### Exercise requirements:
Retype, word for word, every line from the one holding "Select the Class IV heading" through the one holding "You are a GUI" in the entries below, both included, and only those lines.

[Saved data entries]
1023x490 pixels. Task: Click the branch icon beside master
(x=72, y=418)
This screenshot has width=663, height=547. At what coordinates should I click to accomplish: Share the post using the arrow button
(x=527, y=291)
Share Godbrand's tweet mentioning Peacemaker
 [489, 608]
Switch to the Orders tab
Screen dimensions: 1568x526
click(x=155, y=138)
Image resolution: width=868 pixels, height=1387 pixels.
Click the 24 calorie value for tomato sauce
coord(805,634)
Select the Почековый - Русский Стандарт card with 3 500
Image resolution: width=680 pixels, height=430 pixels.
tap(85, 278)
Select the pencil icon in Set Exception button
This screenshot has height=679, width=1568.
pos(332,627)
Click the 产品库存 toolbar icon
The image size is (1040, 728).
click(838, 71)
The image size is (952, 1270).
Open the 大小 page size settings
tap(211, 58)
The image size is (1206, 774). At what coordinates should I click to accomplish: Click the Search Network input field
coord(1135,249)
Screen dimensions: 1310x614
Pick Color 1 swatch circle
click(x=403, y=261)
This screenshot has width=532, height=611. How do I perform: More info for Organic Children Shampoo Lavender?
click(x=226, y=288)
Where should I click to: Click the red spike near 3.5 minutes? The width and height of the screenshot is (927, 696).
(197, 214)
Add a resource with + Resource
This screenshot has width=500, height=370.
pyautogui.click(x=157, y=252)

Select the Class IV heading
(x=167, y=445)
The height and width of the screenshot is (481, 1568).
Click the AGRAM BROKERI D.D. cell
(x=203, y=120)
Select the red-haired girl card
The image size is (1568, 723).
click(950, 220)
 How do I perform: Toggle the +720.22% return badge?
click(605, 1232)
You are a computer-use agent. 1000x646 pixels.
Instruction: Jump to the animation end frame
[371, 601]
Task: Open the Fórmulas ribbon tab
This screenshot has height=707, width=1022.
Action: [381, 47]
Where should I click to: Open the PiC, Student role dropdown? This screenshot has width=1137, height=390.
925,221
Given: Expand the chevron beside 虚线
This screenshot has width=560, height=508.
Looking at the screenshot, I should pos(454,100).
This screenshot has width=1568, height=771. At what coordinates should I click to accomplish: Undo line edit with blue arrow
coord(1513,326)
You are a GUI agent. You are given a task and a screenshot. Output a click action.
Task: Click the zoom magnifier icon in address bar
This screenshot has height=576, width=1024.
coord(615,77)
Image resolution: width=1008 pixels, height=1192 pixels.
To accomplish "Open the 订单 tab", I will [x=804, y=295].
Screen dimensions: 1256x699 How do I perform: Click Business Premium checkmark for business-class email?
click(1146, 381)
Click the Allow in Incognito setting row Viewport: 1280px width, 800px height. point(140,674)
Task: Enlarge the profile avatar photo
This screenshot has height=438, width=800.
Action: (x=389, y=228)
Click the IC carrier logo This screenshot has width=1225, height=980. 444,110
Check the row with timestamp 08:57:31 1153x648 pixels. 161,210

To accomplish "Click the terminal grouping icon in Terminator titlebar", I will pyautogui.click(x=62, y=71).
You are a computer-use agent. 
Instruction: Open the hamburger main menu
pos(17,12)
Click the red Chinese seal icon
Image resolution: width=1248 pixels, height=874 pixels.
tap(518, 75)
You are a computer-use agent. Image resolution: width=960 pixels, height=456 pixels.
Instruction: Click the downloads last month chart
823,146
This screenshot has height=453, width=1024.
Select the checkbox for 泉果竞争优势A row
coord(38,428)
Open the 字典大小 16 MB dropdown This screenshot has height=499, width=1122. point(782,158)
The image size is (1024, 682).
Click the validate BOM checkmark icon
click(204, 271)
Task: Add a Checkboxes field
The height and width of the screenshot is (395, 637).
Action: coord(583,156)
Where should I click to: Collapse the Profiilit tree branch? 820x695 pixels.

### Exercise answer:
Select the Class IV heading
(x=167, y=445)
The height and width of the screenshot is (481, 1568).
Click the AGRAM BROKERI D.D. cell
(x=203, y=120)
Select the red-haired girl card
The image size is (1568, 723).
click(950, 220)
 How do I perform: Toggle the +720.22% return badge?
click(605, 1232)
You are a computer-use agent. 1000x646 pixels.
Instruction: Jump to the animation end frame
[371, 601]
Task: Open the Fórmulas ribbon tab
This screenshot has height=707, width=1022.
Action: [381, 47]
Where should I click to: Open the PiC, Student role dropdown? This screenshot has width=1137, height=390.
925,221
Given: Expand the chevron beside 虚线
This screenshot has width=560, height=508.
Looking at the screenshot, I should pos(454,100).
This screenshot has width=1568, height=771. At what coordinates should I click to accomplish: Undo line edit with blue arrow
coord(1513,326)
You are a GUI agent. You are given a task and a screenshot. Output a click action.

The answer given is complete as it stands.